Le besoin d'avoir des "têtes d'affiches" est compréhensible, pour attirer. Le problème c'est que ça peut vite devenir de l'entre-soit. Honnêtement, avoir la moitié qui sont des noms identiques d'une année sur l'autre... ça devient lassant. Sachant qu'en plus ils sont aussi sur d'autres événements majeurs sur l'année.
Concernant le sponsoring, c'est plus compliqué et lié aussi au contexte économique (et politique). Beaucoup d'entreprises ont coupé les budgets de sponsor, et même retiré les déplacements de leurs salariés aux conférences, qui étaient jusque-là entièrement payées.
Peut-être que revenir aussi à des formats démat, comme cela s'est fait durant le covid, pourrait aider à relancer la machine ?

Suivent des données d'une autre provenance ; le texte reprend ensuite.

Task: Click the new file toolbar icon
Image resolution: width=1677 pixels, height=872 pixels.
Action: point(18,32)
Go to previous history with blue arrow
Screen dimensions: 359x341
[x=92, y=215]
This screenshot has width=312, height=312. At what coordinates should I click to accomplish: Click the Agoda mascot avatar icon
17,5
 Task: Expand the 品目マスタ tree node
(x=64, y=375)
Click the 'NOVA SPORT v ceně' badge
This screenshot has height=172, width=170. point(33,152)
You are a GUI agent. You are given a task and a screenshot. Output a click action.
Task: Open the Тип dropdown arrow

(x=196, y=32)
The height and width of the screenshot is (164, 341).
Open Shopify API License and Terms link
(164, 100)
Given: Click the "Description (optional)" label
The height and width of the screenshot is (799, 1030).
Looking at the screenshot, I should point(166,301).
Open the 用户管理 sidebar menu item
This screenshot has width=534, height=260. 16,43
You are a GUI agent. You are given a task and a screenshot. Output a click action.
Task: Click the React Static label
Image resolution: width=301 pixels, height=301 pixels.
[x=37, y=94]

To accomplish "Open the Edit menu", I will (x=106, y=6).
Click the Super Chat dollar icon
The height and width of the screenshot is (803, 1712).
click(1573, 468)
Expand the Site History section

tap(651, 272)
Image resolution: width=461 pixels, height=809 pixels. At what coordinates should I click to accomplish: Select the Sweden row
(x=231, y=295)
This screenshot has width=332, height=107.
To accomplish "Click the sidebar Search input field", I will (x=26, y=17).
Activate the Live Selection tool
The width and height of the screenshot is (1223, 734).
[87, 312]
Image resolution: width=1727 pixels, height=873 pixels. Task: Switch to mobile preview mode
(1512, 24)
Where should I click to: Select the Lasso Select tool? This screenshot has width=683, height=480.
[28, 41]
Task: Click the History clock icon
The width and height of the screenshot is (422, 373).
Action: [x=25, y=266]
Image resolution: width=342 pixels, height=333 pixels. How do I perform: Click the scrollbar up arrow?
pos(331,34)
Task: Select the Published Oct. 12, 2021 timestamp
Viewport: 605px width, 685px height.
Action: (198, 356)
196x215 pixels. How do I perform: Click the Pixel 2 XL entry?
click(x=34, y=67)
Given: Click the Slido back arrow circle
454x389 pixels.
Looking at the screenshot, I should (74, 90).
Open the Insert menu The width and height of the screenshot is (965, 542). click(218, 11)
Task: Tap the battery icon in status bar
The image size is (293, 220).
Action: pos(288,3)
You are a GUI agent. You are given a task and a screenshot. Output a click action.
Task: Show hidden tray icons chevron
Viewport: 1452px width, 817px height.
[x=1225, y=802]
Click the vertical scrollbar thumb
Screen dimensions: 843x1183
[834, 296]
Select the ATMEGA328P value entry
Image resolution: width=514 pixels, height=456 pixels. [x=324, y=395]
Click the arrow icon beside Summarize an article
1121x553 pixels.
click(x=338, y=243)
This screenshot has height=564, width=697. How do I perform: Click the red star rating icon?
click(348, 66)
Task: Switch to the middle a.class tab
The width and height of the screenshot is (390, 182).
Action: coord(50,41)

Edit : et ce n'est pas une critique envers les bénévoles/salariés des asso concernées, qui font un travail de dingue pour tenir ces événements du mieux qu'ils peuvent.
À l'instant
Éviter ce phénomène n'est pas simple. C'est amusant car j'ai lu récemment un entretien de Anne Nicolas (qui organise la conférence Kernel recipes concernant le noyau Linux à Paris chaque année). Voici l'extrait concernant cette problématique justement :
Source : https://www.projets-libres.org/podcast/73-kernel-recipes-conference-noyau-france/
Elle essaye aussi de féminiser les présentations même si c'est délicat. C'est en tout cas à titre personnel la meilleure conférence professionnelle à laquelle j'ai pu assister.
Je suis presque sûr qu'elle pourrait en raconter des choses intéressantes concernant cette activité à Next, si jamais.